In this article, I use NetworkMiner, Wireshark and Hybrid-Analysis to analyze several malicious emails and a PCAP file that captured network traffic belonging to a malware infection. The PCAP and email files belong to a blue team focused challenge on the CyberDefenders website, titled “Malware Traffic Analysis 5” and was created by Brad Duncan.
Disclaimer
I like to add a brief disclaimer before a writeup to encourage people to attempt the challenge before reading this article, since there will obviously be spoilers in this writeup. I believe you will enjoy the challenge more if you attempt it yourself first and then come back to this writeup if you get stuck or need a hint. So without any further delay, lets get started!
Challenge Scenario
You’re working as an analyst at a Security Operations Center (SOC) for a Thanksgiving-themed company. One quiet evening, you hear someone knocking at the SOC entrance. As you answer the door, an exhausted mail server technician stumbles in and quickly falls to the floor. He whispers in a shaky voice, “Mail filters are down… Spam everywhere…”
As you help him up, he looks to the sky and yells, “The gates of hell have opened!”. The technician immediately collapses again and softly whispers, “The horror… The horror…”.
The mail filter outage lasted throughout the next day. Fortunately, very few incidents were reported. But one example caught your eye. During the mail filter outage, one of the company employees decided to play “email roulette.” The employee opened one of the malicious emails from his inbox and treated it as a legitimate message.
You acquired four malicious emails the employee received. You also received a pcap of traffic from his infected computer. Your task? Figure out which email was used to compromise the system.
Challenge Questions
1. c41-MTA5-email-01: What is the name of the malicious file?
I started by uploading the email to VirusTotal, where forty one security vendors marked the email as malicious. Looking at the output for the email under the Behavior tab, I can see the name of the malicious file.

2. c41-MTA5-email-01: What is the name of the trojan family the malware belongs to? (As identified by emerging threats ruleset).
If we upload the mail to hybrid-analysis, we can see additional information about the mail and it’s related files.

If I select the malware filename, I can get additional information, such as falcon sandbox reports.

Reviewing this report, I can see Suricata alerts for the Upatre trojan malware family.

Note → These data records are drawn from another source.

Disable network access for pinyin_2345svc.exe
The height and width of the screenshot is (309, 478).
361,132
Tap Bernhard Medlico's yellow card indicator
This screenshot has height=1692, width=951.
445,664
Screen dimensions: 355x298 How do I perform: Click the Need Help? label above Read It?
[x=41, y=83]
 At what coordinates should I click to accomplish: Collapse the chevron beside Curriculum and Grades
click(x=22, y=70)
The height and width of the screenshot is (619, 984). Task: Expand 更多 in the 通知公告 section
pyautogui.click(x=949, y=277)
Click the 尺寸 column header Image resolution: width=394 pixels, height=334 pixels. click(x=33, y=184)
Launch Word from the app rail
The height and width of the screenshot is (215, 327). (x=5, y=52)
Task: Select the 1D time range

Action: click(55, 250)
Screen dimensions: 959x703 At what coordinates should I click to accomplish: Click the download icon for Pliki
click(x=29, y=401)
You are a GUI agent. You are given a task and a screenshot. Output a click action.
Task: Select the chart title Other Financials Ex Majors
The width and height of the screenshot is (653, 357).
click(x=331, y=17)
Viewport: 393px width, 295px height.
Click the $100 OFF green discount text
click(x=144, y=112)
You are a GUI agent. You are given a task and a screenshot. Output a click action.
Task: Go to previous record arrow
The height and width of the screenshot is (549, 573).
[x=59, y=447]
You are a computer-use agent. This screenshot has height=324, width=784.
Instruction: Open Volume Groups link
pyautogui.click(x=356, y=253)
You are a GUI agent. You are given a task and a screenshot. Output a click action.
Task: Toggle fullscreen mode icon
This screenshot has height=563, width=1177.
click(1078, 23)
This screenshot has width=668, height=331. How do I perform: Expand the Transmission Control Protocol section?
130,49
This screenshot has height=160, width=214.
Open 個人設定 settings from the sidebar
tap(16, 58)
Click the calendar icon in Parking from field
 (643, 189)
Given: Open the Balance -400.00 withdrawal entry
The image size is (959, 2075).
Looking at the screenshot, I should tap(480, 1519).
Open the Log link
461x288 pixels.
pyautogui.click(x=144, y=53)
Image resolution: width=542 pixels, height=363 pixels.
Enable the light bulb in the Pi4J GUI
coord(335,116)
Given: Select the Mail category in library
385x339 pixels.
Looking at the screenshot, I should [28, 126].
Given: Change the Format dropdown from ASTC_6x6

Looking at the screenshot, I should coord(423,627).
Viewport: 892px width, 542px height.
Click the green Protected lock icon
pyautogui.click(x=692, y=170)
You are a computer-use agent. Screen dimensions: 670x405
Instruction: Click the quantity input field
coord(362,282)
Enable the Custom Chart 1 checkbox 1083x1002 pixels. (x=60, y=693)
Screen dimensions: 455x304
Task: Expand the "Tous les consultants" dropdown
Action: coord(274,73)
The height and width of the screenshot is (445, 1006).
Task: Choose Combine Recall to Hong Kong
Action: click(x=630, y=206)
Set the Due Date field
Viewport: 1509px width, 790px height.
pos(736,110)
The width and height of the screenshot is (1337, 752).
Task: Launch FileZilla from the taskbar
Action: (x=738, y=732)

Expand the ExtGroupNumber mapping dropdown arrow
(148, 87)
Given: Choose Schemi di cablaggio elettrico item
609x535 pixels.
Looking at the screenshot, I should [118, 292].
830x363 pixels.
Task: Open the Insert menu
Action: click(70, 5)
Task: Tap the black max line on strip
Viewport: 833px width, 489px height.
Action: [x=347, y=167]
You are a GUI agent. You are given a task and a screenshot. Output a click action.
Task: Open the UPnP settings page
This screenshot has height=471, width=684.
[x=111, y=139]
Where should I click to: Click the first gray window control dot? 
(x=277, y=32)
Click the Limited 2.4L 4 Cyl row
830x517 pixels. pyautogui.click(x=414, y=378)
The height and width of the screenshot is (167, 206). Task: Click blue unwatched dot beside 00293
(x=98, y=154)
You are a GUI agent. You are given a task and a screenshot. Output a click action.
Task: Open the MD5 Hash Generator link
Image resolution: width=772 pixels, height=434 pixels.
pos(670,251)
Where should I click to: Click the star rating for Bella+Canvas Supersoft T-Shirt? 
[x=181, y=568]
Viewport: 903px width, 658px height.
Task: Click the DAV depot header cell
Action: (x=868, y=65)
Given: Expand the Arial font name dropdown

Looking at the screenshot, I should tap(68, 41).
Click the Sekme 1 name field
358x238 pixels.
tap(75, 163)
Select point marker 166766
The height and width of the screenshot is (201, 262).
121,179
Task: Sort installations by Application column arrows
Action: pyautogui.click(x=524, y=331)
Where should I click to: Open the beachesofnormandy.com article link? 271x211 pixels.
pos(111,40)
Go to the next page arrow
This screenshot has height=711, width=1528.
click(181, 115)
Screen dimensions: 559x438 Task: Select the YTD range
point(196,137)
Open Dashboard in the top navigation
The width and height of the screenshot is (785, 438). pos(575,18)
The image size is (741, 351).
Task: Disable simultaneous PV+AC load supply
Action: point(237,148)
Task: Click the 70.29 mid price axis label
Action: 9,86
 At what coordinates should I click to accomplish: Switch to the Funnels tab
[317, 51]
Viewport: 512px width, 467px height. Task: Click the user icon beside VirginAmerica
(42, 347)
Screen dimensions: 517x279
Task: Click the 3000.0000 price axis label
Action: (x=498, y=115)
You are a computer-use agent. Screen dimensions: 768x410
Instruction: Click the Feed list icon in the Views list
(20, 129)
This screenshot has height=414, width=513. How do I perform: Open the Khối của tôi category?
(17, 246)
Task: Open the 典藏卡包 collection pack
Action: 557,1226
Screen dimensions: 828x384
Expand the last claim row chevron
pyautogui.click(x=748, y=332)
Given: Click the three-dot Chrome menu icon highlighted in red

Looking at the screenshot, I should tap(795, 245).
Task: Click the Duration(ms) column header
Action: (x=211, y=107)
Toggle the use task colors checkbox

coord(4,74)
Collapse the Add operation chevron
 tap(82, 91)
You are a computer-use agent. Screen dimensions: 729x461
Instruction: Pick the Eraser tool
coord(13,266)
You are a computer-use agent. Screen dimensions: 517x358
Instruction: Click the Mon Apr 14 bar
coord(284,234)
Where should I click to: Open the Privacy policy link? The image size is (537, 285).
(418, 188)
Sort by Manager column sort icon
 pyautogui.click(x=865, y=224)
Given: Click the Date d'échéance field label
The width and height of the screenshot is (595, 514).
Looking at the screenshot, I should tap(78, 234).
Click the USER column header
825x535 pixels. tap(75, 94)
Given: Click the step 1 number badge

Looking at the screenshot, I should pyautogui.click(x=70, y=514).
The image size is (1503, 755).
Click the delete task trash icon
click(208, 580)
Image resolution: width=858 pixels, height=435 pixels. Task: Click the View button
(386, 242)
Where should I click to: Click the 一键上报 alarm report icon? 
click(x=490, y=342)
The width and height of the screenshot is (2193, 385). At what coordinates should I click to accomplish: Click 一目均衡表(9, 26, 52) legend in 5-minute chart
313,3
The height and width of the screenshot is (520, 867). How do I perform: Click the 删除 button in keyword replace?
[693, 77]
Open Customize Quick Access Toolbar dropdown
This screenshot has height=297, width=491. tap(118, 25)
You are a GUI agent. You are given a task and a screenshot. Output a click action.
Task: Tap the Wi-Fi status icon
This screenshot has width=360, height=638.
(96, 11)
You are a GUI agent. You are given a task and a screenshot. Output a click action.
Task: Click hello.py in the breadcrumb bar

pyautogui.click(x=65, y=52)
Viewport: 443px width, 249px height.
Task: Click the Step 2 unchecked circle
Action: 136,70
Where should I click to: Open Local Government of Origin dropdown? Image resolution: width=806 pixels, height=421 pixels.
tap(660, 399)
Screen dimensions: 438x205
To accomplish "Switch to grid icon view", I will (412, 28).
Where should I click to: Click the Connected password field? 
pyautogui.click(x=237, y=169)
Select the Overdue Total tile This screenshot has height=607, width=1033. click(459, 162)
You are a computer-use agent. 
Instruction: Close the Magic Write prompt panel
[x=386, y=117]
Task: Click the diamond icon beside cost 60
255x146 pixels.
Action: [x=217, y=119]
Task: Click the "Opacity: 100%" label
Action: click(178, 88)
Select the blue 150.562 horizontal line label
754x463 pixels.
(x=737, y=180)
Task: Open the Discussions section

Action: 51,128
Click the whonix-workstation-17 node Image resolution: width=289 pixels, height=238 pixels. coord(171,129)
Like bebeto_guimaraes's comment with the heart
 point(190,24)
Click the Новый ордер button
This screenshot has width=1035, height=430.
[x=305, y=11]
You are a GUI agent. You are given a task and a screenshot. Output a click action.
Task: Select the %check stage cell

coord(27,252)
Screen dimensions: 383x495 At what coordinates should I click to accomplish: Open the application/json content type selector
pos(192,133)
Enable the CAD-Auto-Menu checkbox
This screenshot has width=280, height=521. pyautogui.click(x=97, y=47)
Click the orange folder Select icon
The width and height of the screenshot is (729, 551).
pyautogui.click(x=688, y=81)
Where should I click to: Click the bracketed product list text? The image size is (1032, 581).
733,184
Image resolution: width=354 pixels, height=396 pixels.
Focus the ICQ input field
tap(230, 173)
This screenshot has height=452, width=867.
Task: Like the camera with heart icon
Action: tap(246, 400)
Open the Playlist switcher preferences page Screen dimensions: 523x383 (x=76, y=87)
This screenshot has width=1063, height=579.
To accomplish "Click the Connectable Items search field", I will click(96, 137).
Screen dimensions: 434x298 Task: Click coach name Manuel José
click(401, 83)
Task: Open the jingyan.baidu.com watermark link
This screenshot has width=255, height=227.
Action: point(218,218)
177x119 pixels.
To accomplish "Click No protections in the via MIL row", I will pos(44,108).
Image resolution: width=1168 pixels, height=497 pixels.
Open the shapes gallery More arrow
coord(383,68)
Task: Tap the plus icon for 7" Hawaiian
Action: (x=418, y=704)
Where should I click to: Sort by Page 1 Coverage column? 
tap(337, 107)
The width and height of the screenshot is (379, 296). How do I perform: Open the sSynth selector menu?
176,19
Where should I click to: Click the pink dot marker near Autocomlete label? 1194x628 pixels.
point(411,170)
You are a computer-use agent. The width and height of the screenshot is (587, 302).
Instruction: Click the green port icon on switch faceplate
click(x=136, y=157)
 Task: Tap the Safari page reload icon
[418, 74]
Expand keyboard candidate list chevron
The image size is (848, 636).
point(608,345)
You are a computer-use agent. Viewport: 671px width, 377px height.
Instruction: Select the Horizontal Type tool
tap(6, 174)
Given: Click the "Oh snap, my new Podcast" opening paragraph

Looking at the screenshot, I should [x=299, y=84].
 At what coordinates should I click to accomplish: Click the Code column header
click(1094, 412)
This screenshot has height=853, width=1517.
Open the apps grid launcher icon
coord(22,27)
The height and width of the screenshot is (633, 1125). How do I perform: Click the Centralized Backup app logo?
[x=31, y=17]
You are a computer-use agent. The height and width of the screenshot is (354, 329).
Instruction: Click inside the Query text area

3. c41-MTA5-email-01: The malware dropped two malicious files with the same hash but with different names. Provide the SHA256 hash of those files? (Check the report submitted in 2015).
In hybrid-analysis, we can use the SHA256 hash of the malware identified earlier above to search for any reports that were submitted in 2015. There are six reports returned, one of which was submitted in 2015.

If we scroll down the report to the extracted files section, we can see two files marked as malicious with the same SHA256 hash but different file names.

4. c41-MTA5-email-01: How many DNS requests were initiated by the malware? (Check the report submitted in 2015).
In the hybrid-analysis 2015 report, we can see that three DNS requests were made.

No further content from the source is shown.